Dari sudut kepentingan penyair sendiri, sudah tentu, ada upaya untuk menjadikan komposisi yang dibuatnya dapat diperlakukan sebagaimana layaknya puisi diperlakukan. Karena itu, pada dasarnya, ia pun membuat puisi dengan memperhatikan konvensi pembacaan puisi pula. Betapapun, saya sendiri berpendirian bahwa hal terpenting bukanlah apakah komposisi yang dibuat oleh penulis dapat atau tidak dapat disebut puisi, dan apakah penulis itu dapat atau tidak dapat disebut penyair. Hal terpenting, pada hemat saya, adalah sejauh mana penulis memperlakukan kata dalam komposisinya. Dengan kata lain, menghadirkan puisi dalam antologi bukanlah segalanya.
***
DENGAN segala hormat, sekadar untuk melangsungkan diskusi, perkenankan saya memetik salah satu puisi dari antologi ini:
Tubuh Yang Menjadi Gelombang
Kau akan menggulung lengan baju ketika hitam gelombang
merayap dari ujung-ujung jari. Sejenis selamat datang dengan
pecahan yang saling mencari. Apakah kau keping dari
ketidakberlangsungan keberadaan?
Seorang membasuh tangan
tapi sesuatu tidak terhapus dan riak air mengaduh oleh pekat
yang bergerak di permukaan. Suara-suara. Gelombang
menghantarkan pesan dari seorang yang terbenam ketika
tubuhnya terbungkus oleh manis keterhapusan. Memuai pada
hijau dasar laut. Lalu terhampar sisa percakapan yang tidak
pernah selesai. Mematung pada keabadian
Suara yang terdengar dalam puisi ini berasal dari seseorang yang berbicara kepada pembaca secara langsung, seperti dalam keadaan bersitatap. Pembaca dikondisikan untuk menjadi “kau”, dan membayangkan situasi diri ketika ujaran terhadapnya disampaikan. Hal yang dapat dibayangkan antara lain berupa permukaan laut dan dasarnya yang hijau, dan sesosok diri yang menggulung lengan baju dan mencelupkan jari-jarinya ke dalam air, hingga timbul riak-riak gelombang. Penggalan larik-larik puisi ini pun dibuat mengalun, memanjang, dan memang seperti gelombang. Terasa nikmat, sebetulnya, jika kita membaca baris-baris seperti itu, seperti yang dapat kita rasakan manakala kita terapung di atas sampan. Akan tetapi, lebih dari sekali alunan citraan itu seakan terbentur frase-frase abstrak dari kecenderungan berfilsafat: “apakah kau keping dari ketidakberlangsungan keberadaan?”; tubuh yang “terbungkus oleh manis keterhapusan”; juga tindak “mematung pada keabadian”. Selain itu, sudut pandang orang kedua yang menghasilkan lukisan situasi diri pada larik-larik awal, seakan tiba-tiba meloncat ke sudut pandang orang ketiga ketika aku lirik menggambarkan “seorang membasuh tangan…” Tidak mustahil pembaca sukar membayangkan “seorang yang membasuh tangan” (di permukaan gelombang?) sekaligus “seseorang yang terbenam”. (Ataukah ada dua orang yang sedang dibayangkan?). Siapa pula yang “mematung pada keabadian”? Kesukaran membaca juga timbul dari imaji-imaji yang seakan bertumpuk seperti “riak air mengaduh” atau “sisa percakapan” yang “terhampar”. Akhirnya, tidak mustahil, pembaca luput dari signifikansi pokok soal yang diangkat dalam puisi ini.

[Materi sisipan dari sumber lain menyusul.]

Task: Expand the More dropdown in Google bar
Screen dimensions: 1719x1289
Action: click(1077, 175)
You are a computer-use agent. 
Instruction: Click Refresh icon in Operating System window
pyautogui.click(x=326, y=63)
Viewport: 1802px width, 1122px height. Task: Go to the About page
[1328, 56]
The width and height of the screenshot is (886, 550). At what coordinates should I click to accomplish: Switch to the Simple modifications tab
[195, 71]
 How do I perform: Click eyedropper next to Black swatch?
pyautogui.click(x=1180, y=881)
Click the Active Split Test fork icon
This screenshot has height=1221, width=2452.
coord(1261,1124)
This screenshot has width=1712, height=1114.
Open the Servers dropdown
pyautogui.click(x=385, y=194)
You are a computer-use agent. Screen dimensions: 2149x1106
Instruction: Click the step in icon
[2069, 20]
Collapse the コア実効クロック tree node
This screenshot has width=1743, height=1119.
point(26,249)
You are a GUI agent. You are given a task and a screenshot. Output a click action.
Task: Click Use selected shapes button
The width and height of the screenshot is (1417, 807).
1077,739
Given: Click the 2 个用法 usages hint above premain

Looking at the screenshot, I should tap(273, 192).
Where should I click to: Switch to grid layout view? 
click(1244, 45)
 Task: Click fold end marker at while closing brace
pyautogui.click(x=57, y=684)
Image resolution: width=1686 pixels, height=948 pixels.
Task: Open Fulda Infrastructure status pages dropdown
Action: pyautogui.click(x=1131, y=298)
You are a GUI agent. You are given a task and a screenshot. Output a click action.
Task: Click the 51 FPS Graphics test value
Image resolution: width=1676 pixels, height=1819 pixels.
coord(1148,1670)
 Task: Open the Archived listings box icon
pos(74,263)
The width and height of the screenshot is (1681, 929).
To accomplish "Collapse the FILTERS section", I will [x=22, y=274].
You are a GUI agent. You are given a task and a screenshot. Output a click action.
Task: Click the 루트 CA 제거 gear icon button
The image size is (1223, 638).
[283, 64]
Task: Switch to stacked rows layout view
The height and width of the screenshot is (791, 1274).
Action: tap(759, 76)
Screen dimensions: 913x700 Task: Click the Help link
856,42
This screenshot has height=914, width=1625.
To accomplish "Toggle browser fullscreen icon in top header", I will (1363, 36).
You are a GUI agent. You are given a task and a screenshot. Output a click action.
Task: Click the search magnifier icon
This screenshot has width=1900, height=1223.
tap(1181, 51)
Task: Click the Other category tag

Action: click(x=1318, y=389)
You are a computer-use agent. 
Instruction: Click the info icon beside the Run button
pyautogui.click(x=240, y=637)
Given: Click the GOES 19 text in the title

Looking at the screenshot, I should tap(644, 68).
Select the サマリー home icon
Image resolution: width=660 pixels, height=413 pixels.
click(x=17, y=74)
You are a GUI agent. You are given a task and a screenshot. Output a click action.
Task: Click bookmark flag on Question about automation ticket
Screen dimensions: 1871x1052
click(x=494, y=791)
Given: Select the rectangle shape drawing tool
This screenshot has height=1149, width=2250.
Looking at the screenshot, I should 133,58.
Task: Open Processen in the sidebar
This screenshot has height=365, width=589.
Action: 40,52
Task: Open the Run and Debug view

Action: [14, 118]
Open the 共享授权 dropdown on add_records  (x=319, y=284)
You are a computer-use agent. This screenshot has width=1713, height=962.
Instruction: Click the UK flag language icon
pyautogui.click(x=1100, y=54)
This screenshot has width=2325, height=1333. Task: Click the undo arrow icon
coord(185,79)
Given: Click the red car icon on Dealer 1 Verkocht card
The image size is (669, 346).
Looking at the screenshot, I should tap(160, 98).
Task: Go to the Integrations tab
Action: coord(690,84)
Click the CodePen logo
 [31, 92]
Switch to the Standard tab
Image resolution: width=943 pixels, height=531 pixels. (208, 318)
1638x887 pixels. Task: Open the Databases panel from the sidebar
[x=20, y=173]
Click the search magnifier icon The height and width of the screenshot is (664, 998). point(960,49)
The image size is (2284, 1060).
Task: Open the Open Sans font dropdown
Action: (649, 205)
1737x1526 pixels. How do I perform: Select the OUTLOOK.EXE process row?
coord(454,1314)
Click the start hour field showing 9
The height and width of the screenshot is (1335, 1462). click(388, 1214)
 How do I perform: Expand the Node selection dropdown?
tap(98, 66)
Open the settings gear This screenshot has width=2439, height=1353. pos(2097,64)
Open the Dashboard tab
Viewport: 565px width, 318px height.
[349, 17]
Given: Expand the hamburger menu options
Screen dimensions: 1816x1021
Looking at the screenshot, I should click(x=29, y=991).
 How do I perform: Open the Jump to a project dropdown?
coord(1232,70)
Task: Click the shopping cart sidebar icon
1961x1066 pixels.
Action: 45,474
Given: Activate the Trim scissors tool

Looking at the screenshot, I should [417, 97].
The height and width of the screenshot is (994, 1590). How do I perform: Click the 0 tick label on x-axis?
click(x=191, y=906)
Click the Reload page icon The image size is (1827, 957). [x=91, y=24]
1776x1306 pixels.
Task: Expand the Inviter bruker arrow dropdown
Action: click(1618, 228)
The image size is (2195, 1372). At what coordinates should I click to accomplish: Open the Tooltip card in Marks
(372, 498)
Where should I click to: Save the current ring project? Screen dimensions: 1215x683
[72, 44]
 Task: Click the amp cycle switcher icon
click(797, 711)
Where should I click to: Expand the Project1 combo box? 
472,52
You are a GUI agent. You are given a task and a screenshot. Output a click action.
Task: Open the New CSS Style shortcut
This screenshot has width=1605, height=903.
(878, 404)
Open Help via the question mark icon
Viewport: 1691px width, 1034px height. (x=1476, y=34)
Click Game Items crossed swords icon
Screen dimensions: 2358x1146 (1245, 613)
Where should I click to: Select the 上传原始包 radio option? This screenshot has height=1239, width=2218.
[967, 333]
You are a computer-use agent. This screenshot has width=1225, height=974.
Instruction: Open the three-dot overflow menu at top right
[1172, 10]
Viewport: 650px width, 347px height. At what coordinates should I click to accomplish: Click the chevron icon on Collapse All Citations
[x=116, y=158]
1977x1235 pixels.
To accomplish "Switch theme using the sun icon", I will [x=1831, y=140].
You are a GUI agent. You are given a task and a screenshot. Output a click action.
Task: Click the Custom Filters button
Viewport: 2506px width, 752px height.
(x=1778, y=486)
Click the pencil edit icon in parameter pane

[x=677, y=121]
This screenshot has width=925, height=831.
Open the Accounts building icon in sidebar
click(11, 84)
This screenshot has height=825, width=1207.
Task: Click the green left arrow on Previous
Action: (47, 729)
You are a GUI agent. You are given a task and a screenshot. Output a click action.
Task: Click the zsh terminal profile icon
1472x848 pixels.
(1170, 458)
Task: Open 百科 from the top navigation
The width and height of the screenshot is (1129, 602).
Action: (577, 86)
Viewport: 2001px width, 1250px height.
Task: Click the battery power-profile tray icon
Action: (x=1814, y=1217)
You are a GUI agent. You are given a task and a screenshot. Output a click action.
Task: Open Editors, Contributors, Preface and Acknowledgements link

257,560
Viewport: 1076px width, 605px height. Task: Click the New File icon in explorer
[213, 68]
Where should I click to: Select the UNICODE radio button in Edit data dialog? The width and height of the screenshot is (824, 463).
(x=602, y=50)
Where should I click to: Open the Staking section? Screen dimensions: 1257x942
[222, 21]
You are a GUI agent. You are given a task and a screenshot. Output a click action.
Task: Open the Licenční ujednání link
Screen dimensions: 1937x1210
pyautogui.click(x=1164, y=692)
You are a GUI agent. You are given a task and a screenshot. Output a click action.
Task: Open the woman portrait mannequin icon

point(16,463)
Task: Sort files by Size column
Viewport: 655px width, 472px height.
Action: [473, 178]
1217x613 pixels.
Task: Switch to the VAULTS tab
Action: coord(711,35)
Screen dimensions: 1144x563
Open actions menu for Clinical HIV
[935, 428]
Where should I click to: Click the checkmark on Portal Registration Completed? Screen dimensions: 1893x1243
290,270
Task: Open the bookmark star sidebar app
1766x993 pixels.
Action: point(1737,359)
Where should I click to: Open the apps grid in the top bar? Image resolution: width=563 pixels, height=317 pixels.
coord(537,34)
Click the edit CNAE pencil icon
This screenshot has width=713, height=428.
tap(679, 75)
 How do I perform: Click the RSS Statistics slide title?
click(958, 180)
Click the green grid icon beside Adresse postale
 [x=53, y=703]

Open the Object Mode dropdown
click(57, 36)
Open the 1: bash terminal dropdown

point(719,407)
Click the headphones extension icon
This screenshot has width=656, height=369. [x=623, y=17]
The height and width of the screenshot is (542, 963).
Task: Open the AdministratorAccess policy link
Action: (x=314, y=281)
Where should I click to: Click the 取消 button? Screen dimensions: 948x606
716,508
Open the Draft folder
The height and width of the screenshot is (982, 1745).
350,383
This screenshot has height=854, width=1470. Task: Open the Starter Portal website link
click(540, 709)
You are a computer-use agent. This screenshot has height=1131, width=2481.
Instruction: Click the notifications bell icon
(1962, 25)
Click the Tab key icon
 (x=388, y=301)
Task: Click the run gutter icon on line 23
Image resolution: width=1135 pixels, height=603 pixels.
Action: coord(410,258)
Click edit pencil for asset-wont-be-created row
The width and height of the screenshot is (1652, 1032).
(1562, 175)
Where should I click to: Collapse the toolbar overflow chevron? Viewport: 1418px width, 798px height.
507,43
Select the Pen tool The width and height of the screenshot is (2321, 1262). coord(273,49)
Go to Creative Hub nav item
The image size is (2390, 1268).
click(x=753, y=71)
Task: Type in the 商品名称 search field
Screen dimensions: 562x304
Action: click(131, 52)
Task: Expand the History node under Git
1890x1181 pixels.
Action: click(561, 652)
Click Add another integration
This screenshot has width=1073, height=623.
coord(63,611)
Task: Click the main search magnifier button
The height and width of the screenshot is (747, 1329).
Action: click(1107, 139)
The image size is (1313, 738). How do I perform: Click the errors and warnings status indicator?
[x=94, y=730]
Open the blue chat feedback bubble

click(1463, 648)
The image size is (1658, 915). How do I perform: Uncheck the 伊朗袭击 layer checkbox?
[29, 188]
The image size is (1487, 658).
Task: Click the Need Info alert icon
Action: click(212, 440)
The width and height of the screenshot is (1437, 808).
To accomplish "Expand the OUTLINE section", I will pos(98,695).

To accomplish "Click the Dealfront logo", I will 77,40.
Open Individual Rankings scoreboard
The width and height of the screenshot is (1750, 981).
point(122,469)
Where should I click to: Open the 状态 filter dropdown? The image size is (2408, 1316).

Kiranya, seperti itulah keadaannya apabila poetic persona cenderung dibebani oleh permenungan. Kata-kata yang dibuat memberat, dalam bentuk pasangan kata yang cenderung abstrak, bukan tidak mungkin malah mengganggu baris-baris sarat majas yang mendahului dan mengikutinya.
Permenungan itu sendiri, tentu saja, penting, tak terkecuali untuk diwadahi dalam puisi. Namun, ada kalanya permenungan itu justru tak tersampaikan sepenuhnya manakala kata-kata yang diandalkan untuk menghantarkan atau mewadahinya tampak seperti menjauh dari pengalaman konkret, dalam arti pengalaman yang dapat dibayangkan oleh manusia dalam hidup sehari-hari. Bukankah para sufi sendiri pada gilirannya mengandalkan idiom-idiom seperti “bulbul” dan “mawar” atau “cawan” dan “anggur”?
Pada titik ekstrem lainnya, permenungan penyair dibuat sedemikian gamblang, seperti dalam puisi berikut ini:
Di Angkutan Umum
Begitu angkuhnya kita
Bahkan mengalahkan keangkuhan
Para raja dan pujangga
Tak ada sapa tegur
Hanya mata yang berbicara
Yang diam-diam curi mencuri pandang
Mungkin juga saling curiga
Atau banding membandingkan
Seperti benda-benda di museum
Atau pameran
Di dalam angkutan umum
Kita seperti bukan manusia
Kita seperti bukan saudara
Sajak di atas jelas mempersoalkan ironi kebersamaan di lingkungan urban tempat interaksi justru tidak menimbulkan komunikasi. Dengan menggambarkan perilaku kolektif dalam angkutan umum, aku lirik menyesali, bahkan menggugat, kenyataan yang menunjukkan betapa orang hadir bersama tapi tidak bertegur sapa, seakan-akan mereka tidak mengenal persaudaraan di antara sesama manusia. Dalam hal menangkap gejala yang hendak diangkat sebagai pokok soal dalam sajak, kiranya sang penyair amat peka. Suasana sosial dalam angkutan umum memang representatif untuk dijadikan jendela amatan terhadap mendangkalnya kebersamaan. Hanya, barangkali, efek puitiknya yang terasa tak sempat terpikirkan sepenuhnya. Padahal, kiranya, efek itu mungkin tercapai sekiranya deskripsi tentang “keangkuhan”, “saling curiga”, atau “banding membandingkan” dicarikan gambaran konkretnya. Mungkin juga efek itu akan lebih kuat jika sedikit rasa humor dibubuhkan ke dalam ironi yang hendak digambarkan. Upaya-upaya seperti itu, kiranya, juga dapat mengatasi kemungkinan bertambahnya beban permenungan oleh kemurungan—meski, tentu saja, tidak ada yang salah dengan kemurungan.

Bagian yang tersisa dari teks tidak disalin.